In Figure 1, a simple crossing-plane-wave dataset is tested. The slope panels shown have been smoothed with a sliding weighted mean filter (4-by-4 analysis window). The program used to compute the slopes also computes the weights, which are either 1 or 0. If the estimated slopes at a single point in (t,x) are equal, then the result is assumed to be trivial and the weight at that point is set to 0. Otherwise, the weight is set to 1.
The textures in Figure 1 illustrate that the estimated slopes are not totally accurate. The steep positive slope in particular seems smaller than the true positive slopes in the data, while the shallower negative slope seems better represented.
Figure 2 illustrates a more difficult test dataset, a ``CMP gather'' overlain by upward-sloping linear ``noise.'' Notice that some regions of the data contain either one signal or the other. My slope estimation program, through the use of mask operators, allows the user to specify regions where only one slope is present in the data. In those regions, I use Claerbout's 1992 univariate ``puck'' method to estimate that single slope.

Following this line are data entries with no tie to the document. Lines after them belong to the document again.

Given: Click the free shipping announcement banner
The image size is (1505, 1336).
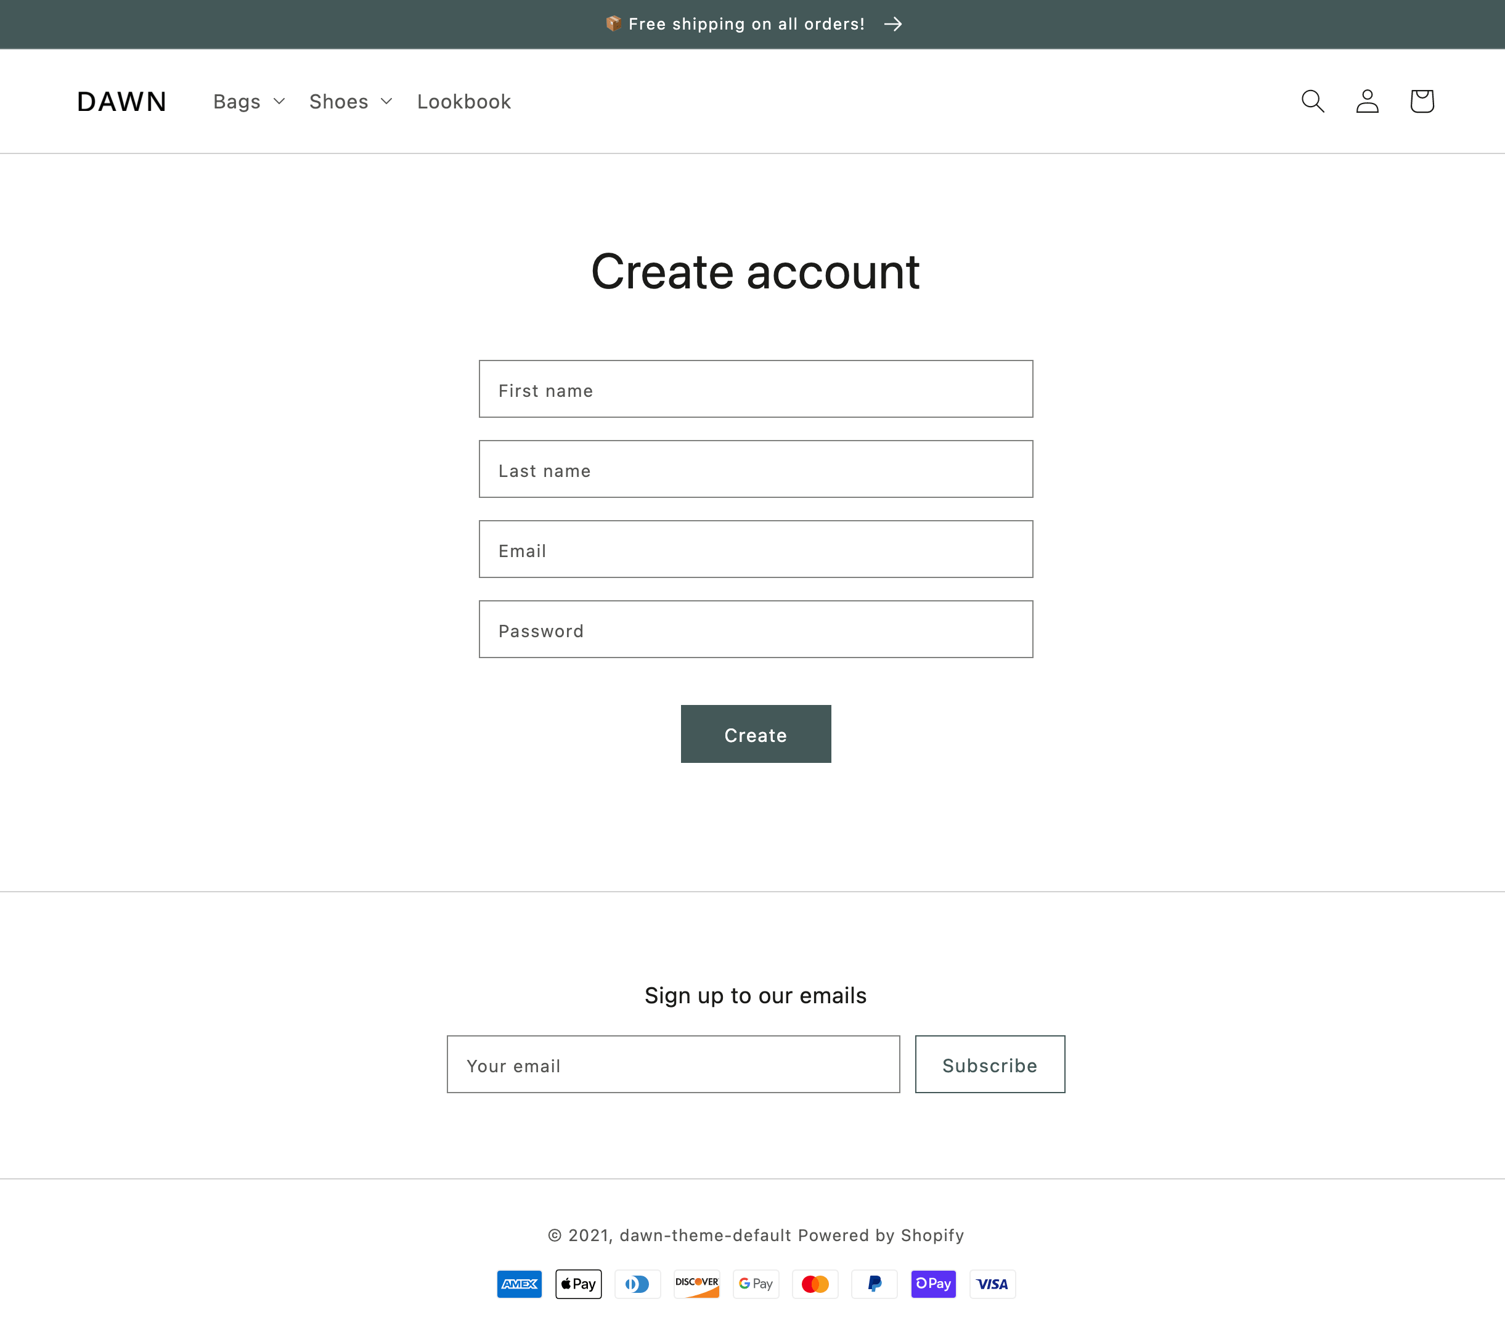Looking at the screenshot, I should tap(752, 24).
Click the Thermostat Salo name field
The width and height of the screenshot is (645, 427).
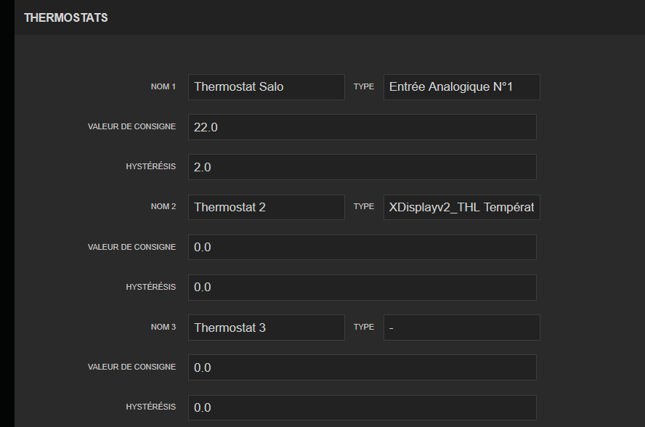(266, 86)
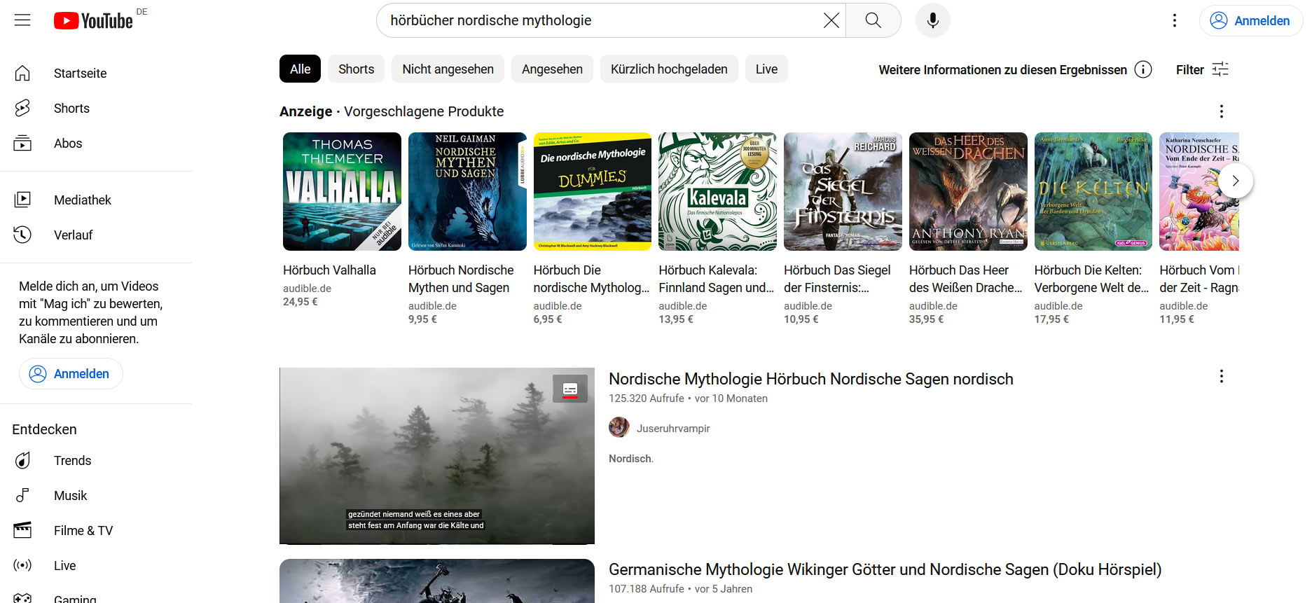
Task: Toggle the 'Live' filter chip
Action: (766, 69)
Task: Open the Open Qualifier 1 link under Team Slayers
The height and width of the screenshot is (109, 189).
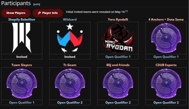Action: click(x=22, y=103)
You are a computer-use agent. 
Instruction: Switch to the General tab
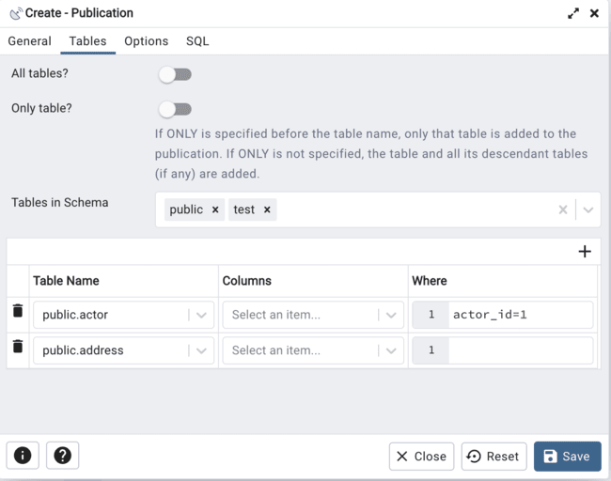coord(29,41)
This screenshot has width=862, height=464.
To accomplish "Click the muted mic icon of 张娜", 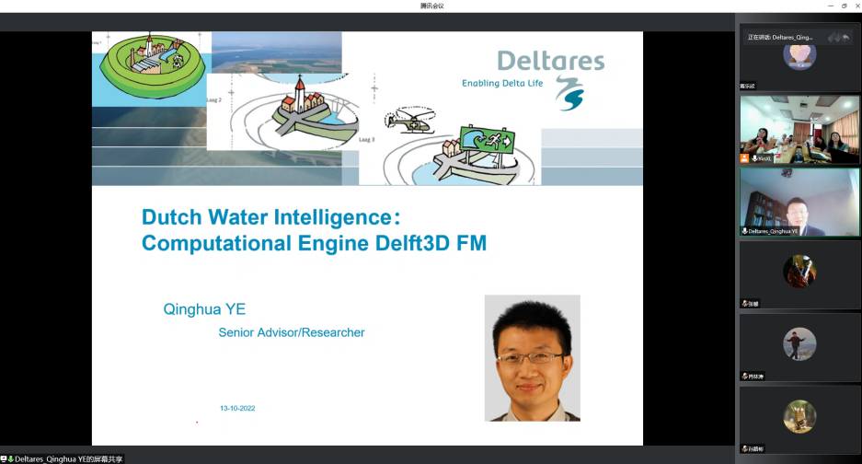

We notice some discontinuity in the textures in Figure 2 at one-slope/two-slope boundaries in the data. My two-slope algorithm slightly underestimates the positive ``noise'' slope, while in some sections of the data, it overestimates the magnitude of the ``CMP gather'' slope. Still, the general trend of both slopes honors those present in the data.
At the right and bottom edges of the estimated slopes in Figure 2, notice the constant-valued regions. Because the finite-difference templates of equation (7) run off the right and bottom edges of the data, the slope cannot (easily) be computed in these regions. In this case, the slope remains unchanged from the starting guesses, which in this case were -0.5 and 0.5. We expect the estimated slopes to exhibit some sensitivity to starting guess. I have experimented qualitatitvely, and indeed found some sensitivity, though it is not generally severe.